一、目的
远程客户端编写MapReduce代码,并且配置环境进行调试。
二、环境
1.IDEA
2.JDK1.8
3.CDH 5.7.0
三、步骤
1.创建Maven项目
2.加载对应CDH需求依赖
<?xml version="1.0" encoding="UTF-8"?>
<project xmlns="http://maven.apache.org/POM/4.0.0"
xmlns:xsi="http://www.w3.org/2001/XMLSchema-instance"

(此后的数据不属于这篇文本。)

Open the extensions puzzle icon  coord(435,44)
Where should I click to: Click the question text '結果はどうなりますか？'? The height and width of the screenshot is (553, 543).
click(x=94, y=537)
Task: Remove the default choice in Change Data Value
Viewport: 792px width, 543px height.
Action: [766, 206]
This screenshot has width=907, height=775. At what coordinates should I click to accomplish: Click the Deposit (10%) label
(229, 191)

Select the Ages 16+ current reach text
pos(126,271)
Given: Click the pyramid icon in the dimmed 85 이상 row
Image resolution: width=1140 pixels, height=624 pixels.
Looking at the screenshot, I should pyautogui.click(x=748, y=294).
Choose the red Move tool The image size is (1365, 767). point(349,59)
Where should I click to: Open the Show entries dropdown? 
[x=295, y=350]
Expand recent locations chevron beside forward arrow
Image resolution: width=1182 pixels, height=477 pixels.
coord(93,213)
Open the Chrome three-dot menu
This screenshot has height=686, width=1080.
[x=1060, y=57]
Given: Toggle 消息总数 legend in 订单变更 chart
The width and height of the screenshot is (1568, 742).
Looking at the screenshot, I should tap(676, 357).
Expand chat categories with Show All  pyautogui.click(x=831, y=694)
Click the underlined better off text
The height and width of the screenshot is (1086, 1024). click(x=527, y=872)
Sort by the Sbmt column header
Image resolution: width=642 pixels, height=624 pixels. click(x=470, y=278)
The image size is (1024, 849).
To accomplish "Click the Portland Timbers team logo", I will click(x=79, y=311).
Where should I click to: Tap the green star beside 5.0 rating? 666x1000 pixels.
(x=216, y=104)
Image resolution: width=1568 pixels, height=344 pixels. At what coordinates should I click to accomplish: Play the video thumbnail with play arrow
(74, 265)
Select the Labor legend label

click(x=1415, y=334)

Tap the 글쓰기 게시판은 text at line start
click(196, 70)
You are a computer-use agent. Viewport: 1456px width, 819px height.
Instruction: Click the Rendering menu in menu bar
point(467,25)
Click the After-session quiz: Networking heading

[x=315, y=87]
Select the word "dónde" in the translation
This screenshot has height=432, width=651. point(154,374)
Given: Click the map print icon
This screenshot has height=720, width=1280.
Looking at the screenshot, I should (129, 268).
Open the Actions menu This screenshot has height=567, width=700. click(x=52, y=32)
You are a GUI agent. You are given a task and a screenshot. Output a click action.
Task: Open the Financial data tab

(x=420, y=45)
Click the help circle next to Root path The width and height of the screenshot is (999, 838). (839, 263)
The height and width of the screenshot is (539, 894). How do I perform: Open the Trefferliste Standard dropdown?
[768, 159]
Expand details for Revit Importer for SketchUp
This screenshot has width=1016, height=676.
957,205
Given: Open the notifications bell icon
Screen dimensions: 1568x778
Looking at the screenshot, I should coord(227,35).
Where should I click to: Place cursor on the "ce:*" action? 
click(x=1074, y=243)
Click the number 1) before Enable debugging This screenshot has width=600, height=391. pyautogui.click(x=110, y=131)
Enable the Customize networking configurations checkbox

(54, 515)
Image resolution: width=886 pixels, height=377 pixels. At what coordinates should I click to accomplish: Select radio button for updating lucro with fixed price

xsi:schemaLocation="http://maven.apache.org/POM/4.0.0 http://maven.apache.org/xsd/maven-4.0.0.xsd">
<modelVersion>4.0.0</modelVersion>
<groupId>BG</groupId>
<artifactId>Hadoop</artifactId>
<version>1.0-SNAPSHOT</version>
<repositories>
<repository>
<id>cloudera</id>
<url>https://repository.cloudera.com/artifactory/cloudera-repos/</url>
</repository>
</repositories>
<properties>
<hadoop.version>2.6.0-cdh5.7.0</hadoop.version>
<hbase.version>1.2.0-cdh5.7.0</hbase.version>
<maven.compiler.source>1.8</maven.compiler.source>
<maven.compiler.target>1.8</maven.compiler.target>
</properties>
<dependencies>
<!-- <dependency>-->
<!-- <groupId>org.apache.hadoop</groupId>-->
<!-- <artifactId>hadoop-common</artifactId>-->
<!-- <version>2.5.0-cdh5.2.0</version>-->
<!-- </dependency>-->
<dependency>
<groupId>org.apache.hadoop</groupId>
<artifactId>hadoop-client</artifactId>
<version>${hadoop.version}</version>
</dependency>
<dependency>
<groupId>org.apache.hadoop</groupId>
<artifactId>hadoop-common</artifactId>
<version>${hadoop.version}</version>
</dependency>
<dependency>
<groupId>org.apache.hadoop</groupId>
<artifactId>hadoop-hdfs</artifactId>
<version>${hadoop.version}</version>
</dependency>
<dependency>
<groupId>junit</groupId>
<artifactId>junit</artifactId>
<version>4.10</version>
<scope>test</scope>
</dependency>
<!-- https://mvnrepository.com/artifact/commons-logging/commons-logging -->
<!-- <dependency>-->
<!-- <groupId>commons-logging</groupId>-->
<!-- <artifactId>commons-logging</artifactId>-->
<!-- <version>1.2</version>-->
<!-- </dependency>-->
</dependencies>
</project>
3.将hdfs-site.xml、core-site.xml和log4j.properties到resources
4.将hadoop-2.6.0-cdh5.7.0的tar包直接解压缩到本地,并且配置Hadoop环境变量
5.添加winutils.exe到hadoop-2.6.0-cdh5.7.0\bin目录下,并且配置winutils.exe到系统Path中
6.添加hadoop.dll进入到C:\Windows\System32
7.开启namenode和datanode
8.如果依旧包同样错误,有必要重启一次电脑
四、测试编写
1.编写WordCount代码
import org.apache.hadoop.conf.Configuration;
import org.apache.hadoop.fs.Path;
import org.apache.hadoop.io.IntWritable;
import org.apache.hadoop.io.LongWritable;
import org.apache.hadoop.io.Text;
import org.apache.hadoop.mapreduce.Job;
import org.apache.hadoop.mapreduce.Mapper;
import org.apache.hadoop.mapreduce.Reducer;
import org.apache.hadoop.mapreduce.lib.input.FileInputFormat;
import org.apache.hadoop.mapreduce.lib.output.FileOutputFormat;
import java.io.IOException;
public class WordCount {
//map类
//继承Mapper类,<KEYIN, VALUEIN, KEYOUT, VALUEOUT> 输入的key,输入的value,输出的key,输出的value
public static class MyMapper extends Mapper<LongWritable, Text, Text, IntWritable> {
//创建一个IntWritable类型的对象,给定值为1
IntWritable i = new IntWritable(1);
Text keystr = new Text();
@Override
protected void map(LongWritable key, Text value, Mapper<LongWritable, Text, Text, IntWritable>.Context context)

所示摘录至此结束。